→ **Description of the task**:
Reproduce every item below word for word.

→ **Given records**:

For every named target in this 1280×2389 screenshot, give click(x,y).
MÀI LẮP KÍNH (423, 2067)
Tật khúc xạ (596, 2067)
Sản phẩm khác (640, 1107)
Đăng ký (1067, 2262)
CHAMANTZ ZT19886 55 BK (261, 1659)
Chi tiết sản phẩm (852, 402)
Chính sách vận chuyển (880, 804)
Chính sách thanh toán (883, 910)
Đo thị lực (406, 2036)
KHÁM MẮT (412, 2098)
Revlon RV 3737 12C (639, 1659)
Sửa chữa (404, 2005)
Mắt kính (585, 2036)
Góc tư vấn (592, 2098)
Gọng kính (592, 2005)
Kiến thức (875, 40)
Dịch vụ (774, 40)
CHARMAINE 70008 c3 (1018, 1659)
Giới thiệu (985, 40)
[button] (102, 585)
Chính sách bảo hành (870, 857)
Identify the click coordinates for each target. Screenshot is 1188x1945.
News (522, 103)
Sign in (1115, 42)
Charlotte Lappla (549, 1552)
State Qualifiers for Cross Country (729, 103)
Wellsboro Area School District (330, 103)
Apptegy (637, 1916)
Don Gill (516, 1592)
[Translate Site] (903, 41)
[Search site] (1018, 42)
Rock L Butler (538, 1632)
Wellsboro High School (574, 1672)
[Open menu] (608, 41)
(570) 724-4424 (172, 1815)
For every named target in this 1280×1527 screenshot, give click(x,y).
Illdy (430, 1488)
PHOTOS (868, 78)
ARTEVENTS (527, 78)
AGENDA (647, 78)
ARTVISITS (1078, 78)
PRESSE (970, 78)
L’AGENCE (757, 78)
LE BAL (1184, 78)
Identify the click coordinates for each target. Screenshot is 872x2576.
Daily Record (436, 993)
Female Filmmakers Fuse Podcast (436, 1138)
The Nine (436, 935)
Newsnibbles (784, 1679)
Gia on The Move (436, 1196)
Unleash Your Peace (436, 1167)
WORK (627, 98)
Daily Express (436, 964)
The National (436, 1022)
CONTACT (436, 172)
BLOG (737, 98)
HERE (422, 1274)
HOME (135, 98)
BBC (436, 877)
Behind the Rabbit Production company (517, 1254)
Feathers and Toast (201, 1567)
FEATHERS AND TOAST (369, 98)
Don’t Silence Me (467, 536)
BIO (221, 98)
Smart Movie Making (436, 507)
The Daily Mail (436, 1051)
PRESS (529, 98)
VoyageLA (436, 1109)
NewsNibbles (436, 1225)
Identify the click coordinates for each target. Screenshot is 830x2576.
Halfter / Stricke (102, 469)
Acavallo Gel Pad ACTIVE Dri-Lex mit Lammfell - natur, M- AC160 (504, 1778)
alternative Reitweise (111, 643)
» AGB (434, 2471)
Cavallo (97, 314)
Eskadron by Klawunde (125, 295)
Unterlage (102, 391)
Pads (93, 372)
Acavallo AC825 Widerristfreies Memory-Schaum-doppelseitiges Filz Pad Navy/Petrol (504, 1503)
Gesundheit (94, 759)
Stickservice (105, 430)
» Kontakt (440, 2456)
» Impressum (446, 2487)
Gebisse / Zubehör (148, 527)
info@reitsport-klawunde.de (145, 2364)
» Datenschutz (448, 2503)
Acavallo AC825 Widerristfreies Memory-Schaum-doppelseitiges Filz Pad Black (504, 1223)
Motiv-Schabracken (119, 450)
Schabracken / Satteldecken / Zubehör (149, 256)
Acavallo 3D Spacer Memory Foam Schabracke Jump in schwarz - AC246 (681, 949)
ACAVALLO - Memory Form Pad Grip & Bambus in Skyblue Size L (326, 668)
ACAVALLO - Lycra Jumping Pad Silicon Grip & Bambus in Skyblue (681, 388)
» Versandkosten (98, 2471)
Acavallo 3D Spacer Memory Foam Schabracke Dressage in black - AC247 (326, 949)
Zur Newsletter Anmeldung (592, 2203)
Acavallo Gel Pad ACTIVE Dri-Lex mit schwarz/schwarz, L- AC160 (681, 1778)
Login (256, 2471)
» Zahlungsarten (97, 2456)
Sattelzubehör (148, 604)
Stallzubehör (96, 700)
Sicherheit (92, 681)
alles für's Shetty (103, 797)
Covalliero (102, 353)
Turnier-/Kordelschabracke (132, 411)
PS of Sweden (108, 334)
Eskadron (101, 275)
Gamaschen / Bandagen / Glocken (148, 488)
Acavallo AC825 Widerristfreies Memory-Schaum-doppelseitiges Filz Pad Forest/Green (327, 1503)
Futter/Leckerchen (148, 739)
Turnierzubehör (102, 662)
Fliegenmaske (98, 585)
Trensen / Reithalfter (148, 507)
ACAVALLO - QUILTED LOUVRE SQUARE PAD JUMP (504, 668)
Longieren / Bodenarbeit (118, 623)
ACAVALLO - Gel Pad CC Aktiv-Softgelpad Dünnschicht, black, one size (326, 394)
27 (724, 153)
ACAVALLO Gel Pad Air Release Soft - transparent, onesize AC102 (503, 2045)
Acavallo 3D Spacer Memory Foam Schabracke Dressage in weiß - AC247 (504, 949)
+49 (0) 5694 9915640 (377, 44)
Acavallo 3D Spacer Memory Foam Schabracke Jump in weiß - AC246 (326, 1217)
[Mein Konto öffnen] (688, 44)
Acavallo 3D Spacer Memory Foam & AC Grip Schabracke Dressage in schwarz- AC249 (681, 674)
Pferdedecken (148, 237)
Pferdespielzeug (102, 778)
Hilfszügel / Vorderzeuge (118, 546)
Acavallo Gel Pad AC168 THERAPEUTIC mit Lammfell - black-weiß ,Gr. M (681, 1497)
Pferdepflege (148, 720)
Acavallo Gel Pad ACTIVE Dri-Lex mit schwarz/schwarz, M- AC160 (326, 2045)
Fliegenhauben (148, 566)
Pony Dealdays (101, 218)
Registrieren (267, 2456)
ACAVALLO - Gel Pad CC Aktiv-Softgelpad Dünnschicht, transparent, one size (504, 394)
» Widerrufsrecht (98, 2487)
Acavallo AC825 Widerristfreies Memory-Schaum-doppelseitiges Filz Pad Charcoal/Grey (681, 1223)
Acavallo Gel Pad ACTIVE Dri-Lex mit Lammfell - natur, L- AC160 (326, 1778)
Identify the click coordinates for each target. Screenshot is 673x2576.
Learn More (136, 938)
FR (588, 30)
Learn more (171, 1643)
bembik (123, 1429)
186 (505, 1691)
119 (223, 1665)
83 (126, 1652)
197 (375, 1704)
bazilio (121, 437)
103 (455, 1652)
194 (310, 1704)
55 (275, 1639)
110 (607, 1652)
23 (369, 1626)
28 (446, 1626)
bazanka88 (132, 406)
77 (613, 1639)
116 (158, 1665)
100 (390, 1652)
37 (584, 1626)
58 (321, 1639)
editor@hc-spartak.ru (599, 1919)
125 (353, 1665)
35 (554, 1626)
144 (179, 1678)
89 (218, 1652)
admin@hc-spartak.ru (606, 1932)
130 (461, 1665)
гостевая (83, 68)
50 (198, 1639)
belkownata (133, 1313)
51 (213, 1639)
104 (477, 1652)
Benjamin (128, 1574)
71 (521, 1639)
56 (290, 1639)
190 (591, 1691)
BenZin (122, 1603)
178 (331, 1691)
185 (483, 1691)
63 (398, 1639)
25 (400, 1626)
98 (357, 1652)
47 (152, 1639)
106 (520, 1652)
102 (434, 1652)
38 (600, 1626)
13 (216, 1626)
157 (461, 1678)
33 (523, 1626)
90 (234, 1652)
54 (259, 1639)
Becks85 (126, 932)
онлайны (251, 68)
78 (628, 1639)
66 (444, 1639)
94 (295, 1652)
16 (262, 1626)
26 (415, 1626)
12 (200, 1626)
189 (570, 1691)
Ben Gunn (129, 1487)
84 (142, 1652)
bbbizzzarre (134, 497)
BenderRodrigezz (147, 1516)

→ **Written solution**:
For every named target in this 1280×2389 screenshot, give click(x,y).
MÀI LẮP KÍNH (423, 2067)
Tật khúc xạ (596, 2067)
Sản phẩm khác (640, 1107)
Đăng ký (1067, 2262)
CHAMANTZ ZT19886 55 BK (261, 1659)
Chi tiết sản phẩm (852, 402)
Chính sách vận chuyển (880, 804)
Chính sách thanh toán (883, 910)
Đo thị lực (406, 2036)
KHÁM MẮT (412, 2098)
Revlon RV 3737 12C (639, 1659)
Sửa chữa (404, 2005)
Mắt kính (585, 2036)
Góc tư vấn (592, 2098)
Gọng kính (592, 2005)
Kiến thức (875, 40)
Dịch vụ (774, 40)
CHARMAINE 70008 c3 (1018, 1659)
Giới thiệu (985, 40)
[button] (102, 585)
Chính sách bảo hành (870, 857)
Identify the click coordinates for each target. Screenshot is 1188x1945.
News (522, 103)
Sign in (1115, 42)
Charlotte Lappla (549, 1552)
State Qualifiers for Cross Country (729, 103)
Wellsboro Area School District (330, 103)
Apptegy (637, 1916)
Don Gill (516, 1592)
[Translate Site] (903, 41)
[Search site] (1018, 42)
Rock L Butler (538, 1632)
Wellsboro High School (574, 1672)
[Open menu] (608, 41)
(570) 724-4424 (172, 1815)
For every named target in this 1280×1527 screenshot, give click(x,y).
Illdy (430, 1488)
PHOTOS (868, 78)
ARTEVENTS (527, 78)
AGENDA (647, 78)
ARTVISITS (1078, 78)
PRESSE (970, 78)
L’AGENCE (757, 78)
LE BAL (1184, 78)
Identify the click coordinates for each target. Screenshot is 872x2576.
Daily Record (436, 993)
Female Filmmakers Fuse Podcast (436, 1138)
The Nine (436, 935)
Newsnibbles (784, 1679)
Gia on The Move (436, 1196)
Unleash Your Peace (436, 1167)
WORK (627, 98)
Daily Express (436, 964)
The National (436, 1022)
CONTACT (436, 172)
BLOG (737, 98)
HERE (422, 1274)
HOME (135, 98)
BBC (436, 877)
Behind the Rabbit Production company (517, 1254)
Feathers and Toast (201, 1567)
FEATHERS AND TOAST (369, 98)
Don’t Silence Me (467, 536)
BIO (221, 98)
Smart Movie Making (436, 507)
The Daily Mail (436, 1051)
PRESS (529, 98)
VoyageLA (436, 1109)
NewsNibbles (436, 1225)
Identify the click coordinates for each target. Screenshot is 830x2576.
Halfter / Stricke (102, 469)
Acavallo Gel Pad ACTIVE Dri-Lex mit Lammfell - natur, M- AC160 (504, 1778)
alternative Reitweise (111, 643)
» AGB (434, 2471)
Cavallo (97, 314)
Eskadron by Klawunde (125, 295)
Unterlage (102, 391)
Pads (93, 372)
Acavallo AC825 Widerristfreies Memory-Schaum-doppelseitiges Filz Pad Navy/Petrol (504, 1503)
Gesundheit (94, 759)
Stickservice (105, 430)
» Kontakt (440, 2456)
» Impressum (446, 2487)
Gebisse / Zubehör (148, 527)
info@reitsport-klawunde.de (145, 2364)
» Datenschutz (448, 2503)
Acavallo AC825 Widerristfreies Memory-Schaum-doppelseitiges Filz Pad Black (504, 1223)
Motiv-Schabracken (119, 450)
Schabracken / Satteldecken / Zubehör (149, 256)
Acavallo 3D Spacer Memory Foam Schabracke Jump in schwarz - AC246 (681, 949)
ACAVALLO - Memory Form Pad Grip & Bambus in Skyblue Size L (326, 668)
ACAVALLO - Lycra Jumping Pad Silicon Grip & Bambus in Skyblue (681, 388)
» Versandkosten (98, 2471)
Acavallo 3D Spacer Memory Foam Schabracke Dressage in black - AC247 (326, 949)
Zur Newsletter Anmeldung (592, 2203)
Acavallo Gel Pad ACTIVE Dri-Lex mit schwarz/schwarz, L- AC160 (681, 1778)
Login (256, 2471)
» Zahlungsarten (97, 2456)
Sattelzubehör (148, 604)
Stallzubehör (96, 700)
Sicherheit (92, 681)
alles für's Shetty (103, 797)
Covalliero (102, 353)
Turnier-/Kordelschabracke (132, 411)
PS of Sweden (108, 334)
Eskadron (101, 275)
Gamaschen / Bandagen / Glocken (148, 488)
Acavallo AC825 Widerristfreies Memory-Schaum-doppelseitiges Filz Pad Forest/Green (327, 1503)
Futter/Leckerchen (148, 739)
Turnierzubehör (102, 662)
Fliegenmaske (98, 585)
Trensen / Reithalfter (148, 507)
ACAVALLO - QUILTED LOUVRE SQUARE PAD JUMP (504, 668)
Longieren / Bodenarbeit (118, 623)
ACAVALLO - Gel Pad CC Aktiv-Softgelpad Dünnschicht, black, one size (326, 394)
27 (724, 153)
ACAVALLO Gel Pad Air Release Soft - transparent, onesize AC102 (503, 2045)
Acavallo 3D Spacer Memory Foam Schabracke Dressage in weiß - AC247 (504, 949)
+49 (0) 5694 9915640 (377, 44)
Acavallo 3D Spacer Memory Foam Schabracke Jump in weiß - AC246 (326, 1217)
[Mein Konto öffnen] (688, 44)
Acavallo 3D Spacer Memory Foam & AC Grip Schabracke Dressage in schwarz- AC249 (681, 674)
Pferdedecken (148, 237)
Pferdespielzeug (102, 778)
Hilfszügel / Vorderzeuge (118, 546)
Acavallo Gel Pad AC168 THERAPEUTIC mit Lammfell - black-weiß ,Gr. M (681, 1497)
Pferdepflege (148, 720)
Acavallo Gel Pad ACTIVE Dri-Lex mit schwarz/schwarz, M- AC160 (326, 2045)
Fliegenhauben (148, 566)
Pony Dealdays (101, 218)
Registrieren (267, 2456)
ACAVALLO - Gel Pad CC Aktiv-Softgelpad Dünnschicht, transparent, one size (504, 394)
» Widerrufsrecht (98, 2487)
Acavallo AC825 Widerristfreies Memory-Schaum-doppelseitiges Filz Pad Charcoal/Grey (681, 1223)
Acavallo Gel Pad ACTIVE Dri-Lex mit Lammfell - natur, L- AC160 (326, 1778)
Identify the click coordinates for each target. Screenshot is 673x2576.
Learn More (136, 938)
FR (588, 30)
Learn more (171, 1643)
bembik (123, 1429)
186 (505, 1691)
119 (223, 1665)
83 (126, 1652)
197 (375, 1704)
bazilio (121, 437)
103 (455, 1652)
194 (310, 1704)
55 (275, 1639)
110 (607, 1652)
23 (369, 1626)
28 (446, 1626)
bazanka88 (132, 406)
77 (613, 1639)
116 (158, 1665)
100 (390, 1652)
37 (584, 1626)
58 (321, 1639)
editor@hc-spartak.ru (599, 1919)
125 (353, 1665)
35 (554, 1626)
144 (179, 1678)
89 (218, 1652)
admin@hc-spartak.ru (606, 1932)
130 (461, 1665)
гостевая (83, 68)
50 (198, 1639)
belkownata (133, 1313)
51 (213, 1639)
104 (477, 1652)
Benjamin (128, 1574)
71 (521, 1639)
56 (290, 1639)
190 (591, 1691)
BenZin (122, 1603)
178 (331, 1691)
185 (483, 1691)
63 (398, 1639)
25 (400, 1626)
98 (357, 1652)
47 (152, 1639)
106 (520, 1652)
102 (434, 1652)
38 (600, 1626)
13 (216, 1626)
157 (461, 1678)
33 (523, 1626)
90 (234, 1652)
54 (259, 1639)
Becks85 (126, 932)
онлайны (251, 68)
78 (628, 1639)
66 (444, 1639)
94 (295, 1652)
16 (262, 1626)
26 (415, 1626)
12 (200, 1626)
189 (570, 1691)
Ben Gunn (129, 1487)
84 (142, 1652)
bbbizzzarre (134, 497)
BenderRodrigezz (147, 1516)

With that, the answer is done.